From troll to woke gal
I was a huge fan of Tatay Digong. I voted for him and wholeheartedly supported his campaign. Wishing I could give a little help, I posted a series of blogs on social media explaining my reasons for choosing him over other candidates.
Aside from being merely a fan, I was also his defender. I was a DDS (die-hard Duterte supporter), trolling his critics every time I could.
I fought with the “Yellows,” including the neutral ones that I mistakenly considered to be among them.
Attacking a stranger’s opinion gave me pleasure and satisfaction, especially when they eventually stopped arguing with me.
Little did I know I was unconsciously the one making fun of and degrading myself. I began cringing when it crossed my mind how illogical and irrelevant some of my reasoning were in these social media wars.
I remember staying up all night despite having a hard time finishing my thesis, just so I could confront people’s criticisms of Tatay Digong and engage in petty fights with critical netizens.
On Twitter, I voiced out disappointments over these people, ranting about why they couldn’t give my President the benefit of the doubt.

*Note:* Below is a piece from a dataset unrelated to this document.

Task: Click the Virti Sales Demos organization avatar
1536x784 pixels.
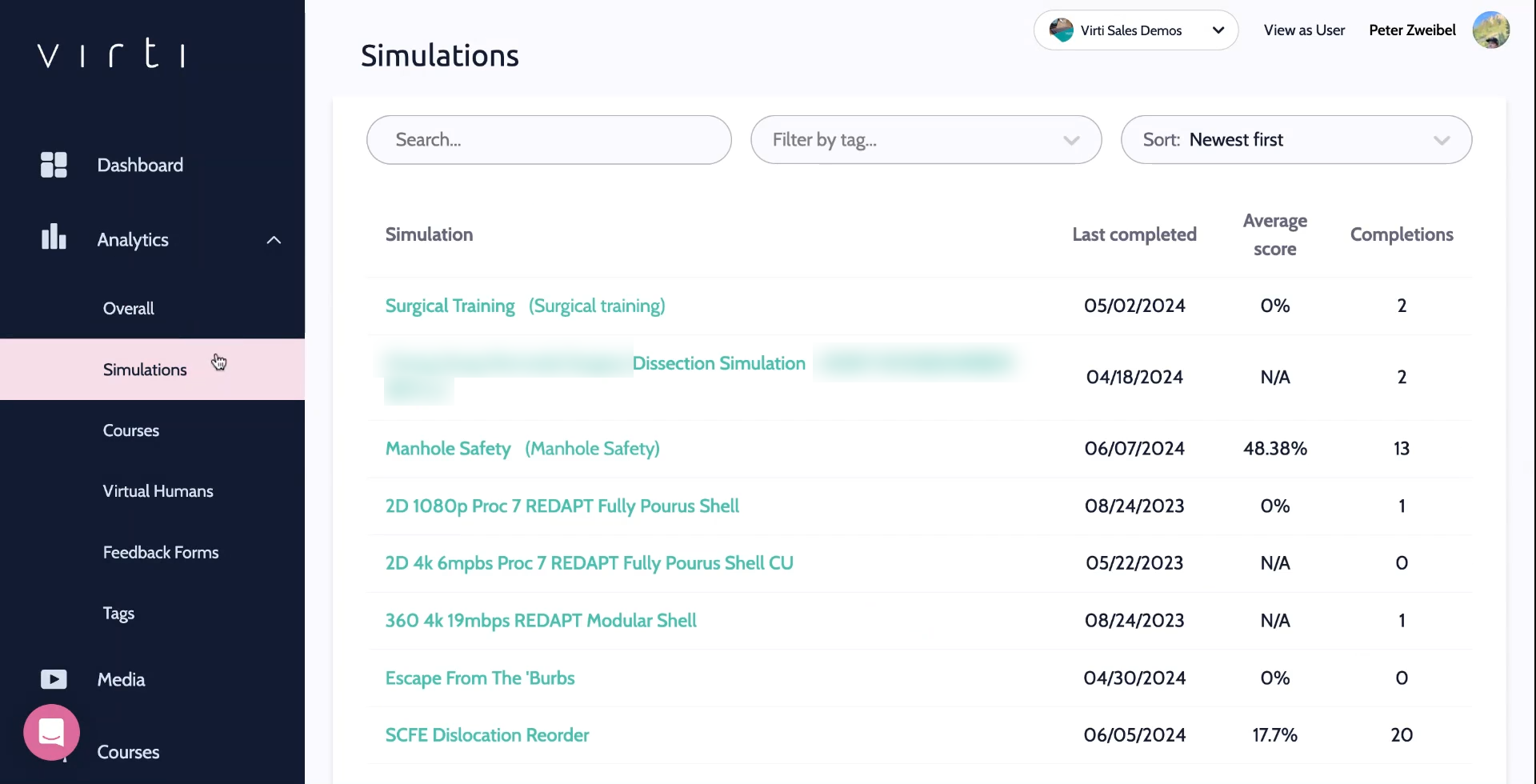Action: point(1062,30)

On Facebook, I ended up sharing fake news, as long as it somehow wrecked the reputation of the Yellows while glorifying the name of my bet.

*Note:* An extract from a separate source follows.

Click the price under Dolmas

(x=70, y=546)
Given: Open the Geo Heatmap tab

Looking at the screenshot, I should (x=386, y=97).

Thankfully, I was able to save myself from sharing that one about him being the best president of the solar system.
I was such an irrational supporter. When he won, I continued to put my trust in him — that he would finish the drug problem in the Philippines within three or six months, that he would imprison corrupt politicians, etc.
But, in time, all these promises appeared to be forgotten. However, regardless of his failed commitments, I kept my loyalty. I did not know for what reason; after all, even I knew that innocent people had become victims in the war on drugs.
“There are good things he did for the country, so why can’t we just focus on that,” I wrote back. “Never forget the Dengvaxia scandal, ‘Yolanda’ funds, the Mamasapano massacre…!”
Irrational. Idiot. That’s how I defended the killings and failed promises.
And whenever I found biased stories against Digong, I bashed the TV networks and news practitioners. As a college student then, I juggled between school and trolling.
One day, I just woke up realizing how disgraceful I have become with the impulsive judgments I have been making. I began to question and think more deeply about the issues I used to think were just okay.
I am a woke person now, and I ask: How can we improve our justice system when we find extrajudicial killings to be the solution? How can a leader make fun of sexual assaults and rape when it is his responsibility to raise the standards of public discourse and campaign against such heinous crimes? How can the government rehabilitate beaches while refusing to do the same with human beings? How can it easily give up on our own territory and comfortably share it with others? How can it freely Red-tag student activists, when it’s these young people’s right to air grievances against the government when they feel something is wrong? How can this administration have the guts to acquit criminals and plunderers? And how can it violate the Constitution again and again for base self-interest?
My ex-cohorts will no doubt retort by responding, “Why not focus on the infrastructure, on Boracay, the Manila Bay rehabilitation?” Well, sure — but to leave out everything else?
Pointing out the flaws of government is our basic duty. Are we not supposed to criticize or condemn something our government officials shouldn’t be doing? Or are we just going to absolve them of every wrongdoing, just because they rehabilitated Boracay? Most of us today treat politicians’ accomplishments as a big deal, as if these aren’t what they took an oath for and what we expect from them as public servants.
I hope each of us would learn to see with both eyes the issues we confront today beyond the DDS and Yellow tags. Our politicians do not deserve our loyalty; our country does.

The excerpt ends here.